Developer Setup

Pre-requisites

To contribute code, you need

  • a GitHub account
  • a Linux (or) macOS development environment with Java JDK 8, Apache Maven (3.x+) installed
  • Docker installed for running demo, integ tests or building website
  • for large contributions, a signed Individual Contributor License Agreement (ICLA) to the Apache Software Foundation (ASF).
  • (Recommended) Create an account on JIRA to open issues/find similar issues.
  • (Recommended) Join our dev mailing list & slack channel, listed on community page.

IDE Setup

To contribute, you would need to do the following

  • Fork the Hudi code on Github & then clone your own fork locally.
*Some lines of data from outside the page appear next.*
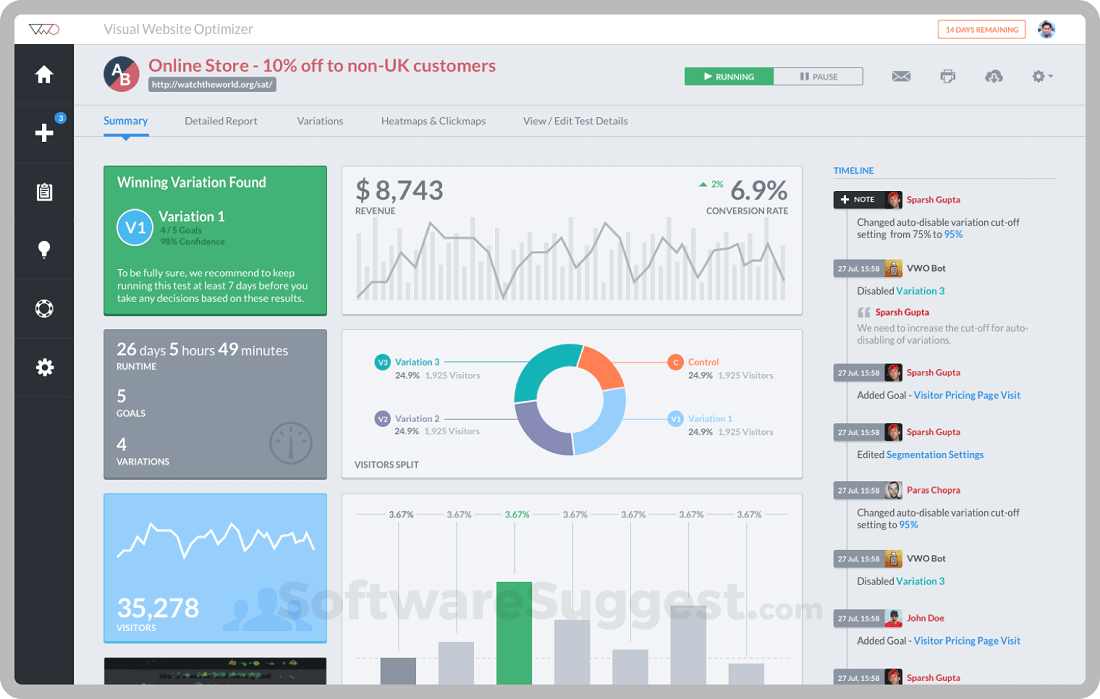Go to dashboard using the home icon
The height and width of the screenshot is (699, 1100).
44,73
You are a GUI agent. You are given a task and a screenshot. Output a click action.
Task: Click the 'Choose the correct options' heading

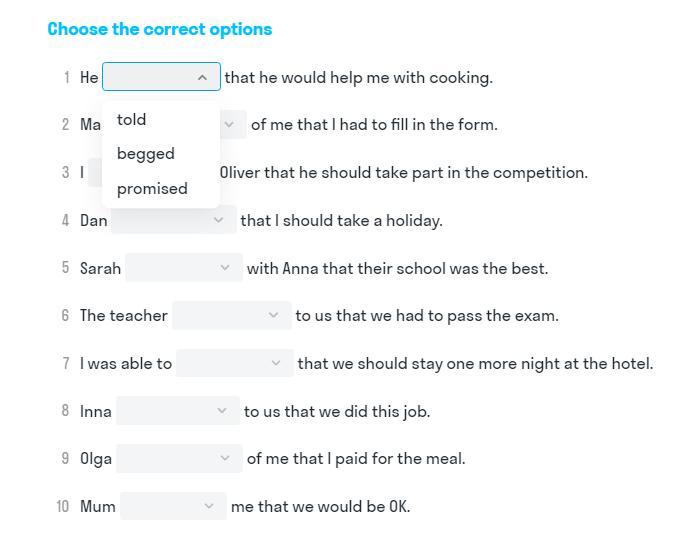point(160,29)
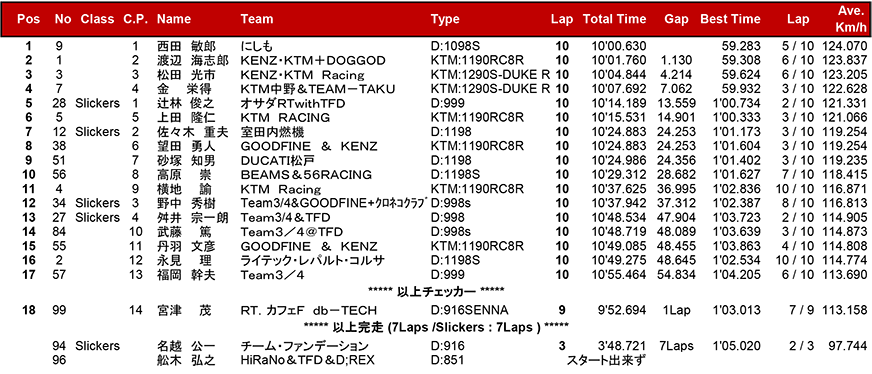
Task: Click total time 10'00.630
Action: pyautogui.click(x=619, y=46)
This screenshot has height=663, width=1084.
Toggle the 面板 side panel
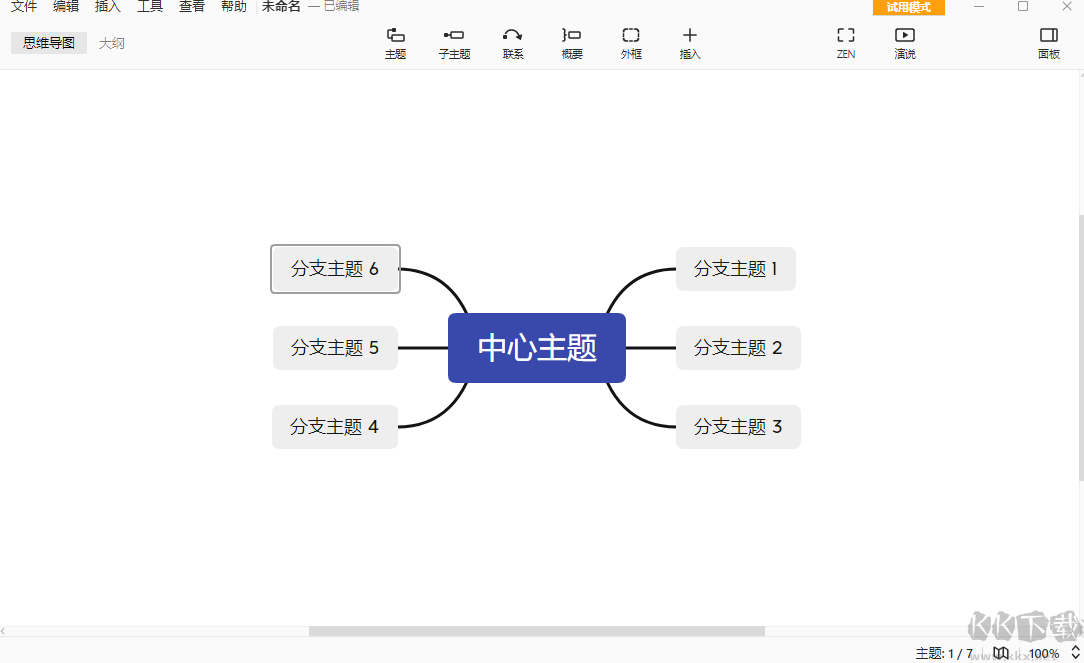click(1048, 42)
Once cloned, we recommend building as per instructions on quickstart
  • [Recommended] We have embraced the code style largely based on google format. Please setup your IDE with style files from here. These instructions have been tested on IntelliJ.
  • [Recommended] Set up the Save Action Plugin to auto format & organize imports on save. The Maven Compilation life-cycle will fail if there are checkstyle violations.
  • [Optional] If needed, add spark jars to the classpath of your module in Intellij by following the steps from here.

Accounts and Permissions

  • Hudi issue tracker (JIRA): Anyone can access it and browse issues. Anyone can register an account and login to create issues or add comments. Only contributors can be assigned issues. If you want to be assigned issues, a PMC member can add you to the project contributor group. Email the dev mailing list to ask to be added as a contributor, and include your ASF Jira username.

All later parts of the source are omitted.